Le 17 novembre 2010, grâce à l’ami Richard qui m’avait adressé ce livre paru au Québec, Action-Suspense était le premier blog français présentant une chronique sur le roman de Louise Penny “En plein cœur”. Précisons qu’il a été récompensé par plusieurs Prix littéraires au Canada, en Grande-Bretagne et aux Etats-Unis. On ignorait s’il serait un jour présenté aux lecteurs de France, ou s’il n’échouerait pas chez nous dans une obscure collection. Fort heureusement, c’est Actes Noirs qui, en ce début juin 2011, publie ce suspense de Louise Penny, rebaptisé “Nature morte”.
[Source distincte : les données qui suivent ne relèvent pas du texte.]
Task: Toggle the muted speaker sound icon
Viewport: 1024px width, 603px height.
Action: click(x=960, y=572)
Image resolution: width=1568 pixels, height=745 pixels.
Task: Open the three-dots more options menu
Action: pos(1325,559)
Profitons-en pour rappeler le contexte de cette intrigue québécoise : Loin des routes principales, Three Pines est un paisible village campagnard dans les Cantons-de-l’Est. Quand le corps de Jane Neal est retrouvé dans les bois ce matin-là, la police est bientôt sur les lieux. Âgée de 76 ans, cette enseignante retraitée a éduqué bon nombre d’habitants de la bourgade. Selon les premières constatations, il pourrait s’agir d’un accident de chasse. Pilotée par une jeune recrue, l’agente Yvette Nichol, l’inspecteur-chef Armand Gamache rejoint sur les lieux son équipe de la Sûreté du Québec. Son adjoint Beauvoir confirme que la vieille dame a pu être transpercée par une flèche, mais on n’a rien découvert autour. Le témoin qui a trouvé le corps est très marqué, car Jane Neal était une amie de sa mère, décédée de maladie voilà quelques semaines.
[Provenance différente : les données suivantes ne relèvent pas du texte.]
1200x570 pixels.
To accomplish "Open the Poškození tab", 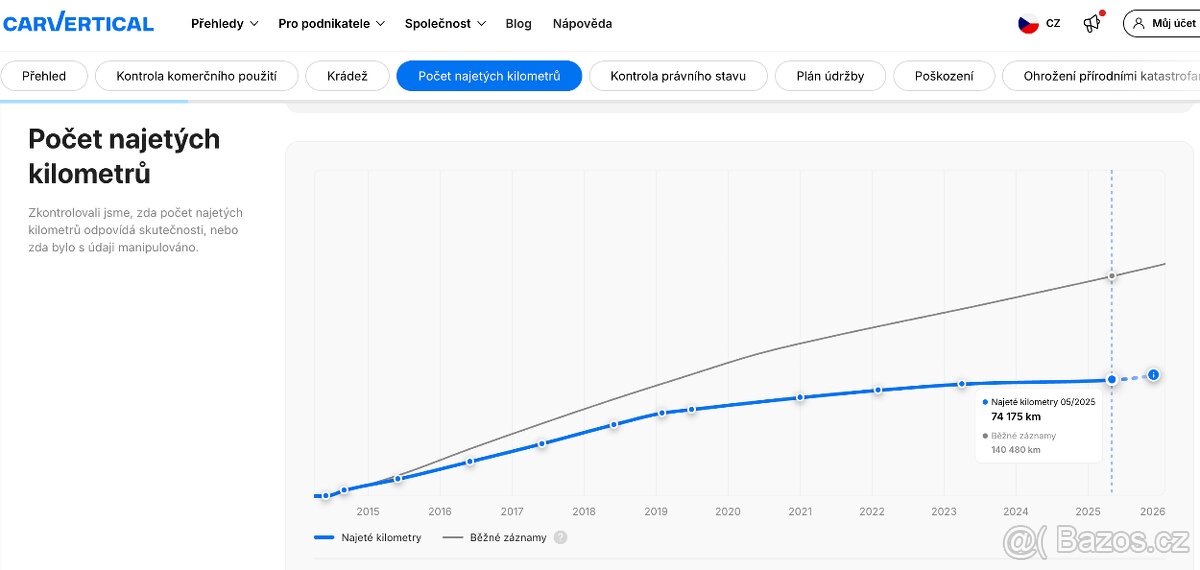I will 943,76.
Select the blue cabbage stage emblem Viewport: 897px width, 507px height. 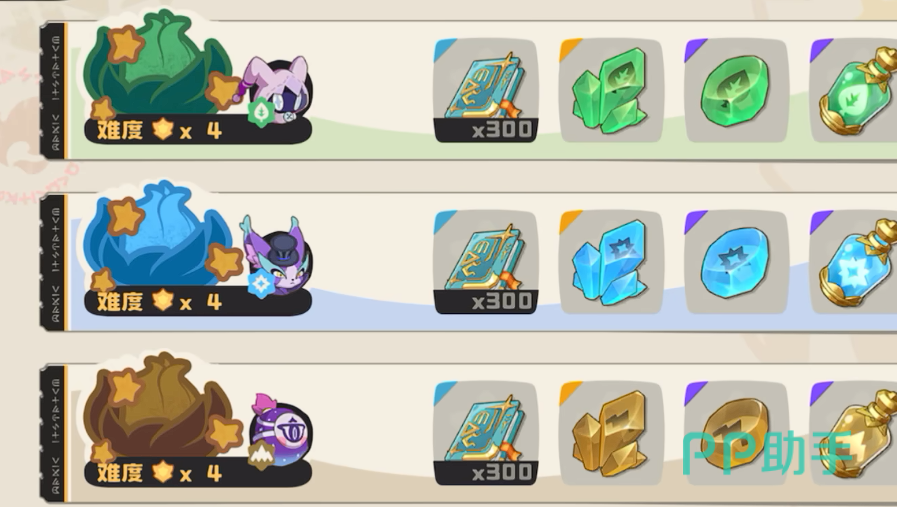(159, 235)
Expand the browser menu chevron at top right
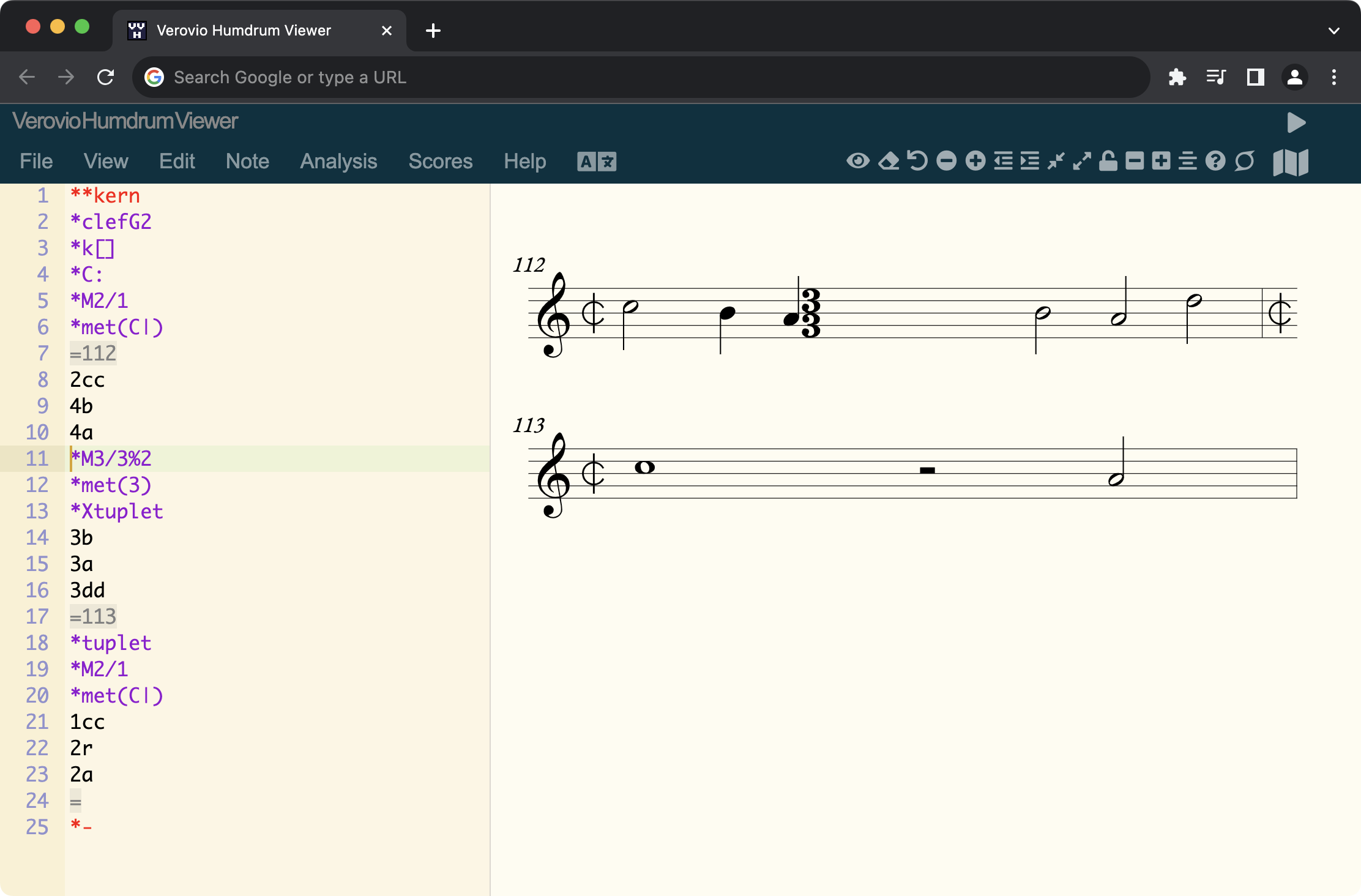Screen dimensions: 1361x896 (1333, 31)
Épouse du peintre Peter Morrow, elle-même artiste, Clara est sans doute la plus choquée. Elle partageait avec Jane Neal une amitié telle mère et fille. Son mari a des difficultés à la réconforter. Le cercle des proches de la victime réagit diversement. Poétesse réputée, Ruth Zardo ne masque pas son caractère vif. Olivier Brûlé, qui tient le bistrot local, et son compagnon Gabriel sont peinés, mais ne le montrent pas trop. Ex-psy à Montréal, la bouquiniste Myrna est la seule Noire de Three Pines. Armand Gamache rencontre l’héritière de Jane Neal, la fière Yolande, agent immobilier. Pas de tendresse à attendre de cette femme, qui interdit à la police de pénétrer chez sa tante. Du vivant de celle-ci, personne n’entrait chez elle, d’ailleurs. Sans être vraiment à suspecter, le mari et le fils de Yolande sont connus pour leurs actes délictueux.
À Three Pines, il y a un club de tir à l’arc, dont le siège se situe dans l’ancienne école du village. Coïncidence, peut-être. Ici, beaucoup de gens pratiquent la chasse à l’arc, avec du matériel plus ou moins récent. La policière Isabelle Lacoste a retrouvé une pièce de la flèche mortelle. Le trio de jeunes perturbateurs du village a-t-il un lien avec la mort de Jane Neal ? Le testament de la défunte parait incontestable, laissant quasiment tout à sa nièce. Le policier Gamache a repéré un vieil affût et un sentier d’animaux, peut-être en rapport avec le crime. Matthew Croft, son épouse et leur fils adolescent sont des tireurs à l’arc confirmés, donc les principaux suspects…
Ce roman d’enquête de la Québécoise anglophone Louise Penny joue sur les ambiances et la psychologie des protagonistes. C’est ce qui explique un tempo narratif plutôt lent, mais riche en précisions. Axée sur le décor villageois, l’histoire rappelle un peu certaines affaires de l’inspecteur Barnaby, le héros de Caroline Graham. Louise Penny souligne moins les hypocrisies inhérentes à une communauté comme celle-là. Elle décrit plutôt l’aveuglement du groupe, qui ne soupçonne jamais un des siens. Grâce à l’harmonie qui règne dans la bourgade, anglo- et francophones, ruraux et ex-citadins, hétéros et homos, se côtoient sans problème. Pourtant, cet équilibre n’est pas exempt de zones d’ombre.
Policier expérimenté humaniste, Armand Gamache trouve progressivement sa place dans cette “bulle” paradisiaque. Au risque d’être provisoirement suspendu de ses fonctions, à cause de son empathie pour la population. Pendant ce temps, son équipe n’est pas inactive. Il faut donc accepter le doux rythme campagnard automnal pour pleinement apprécier cette intrigue très réussie.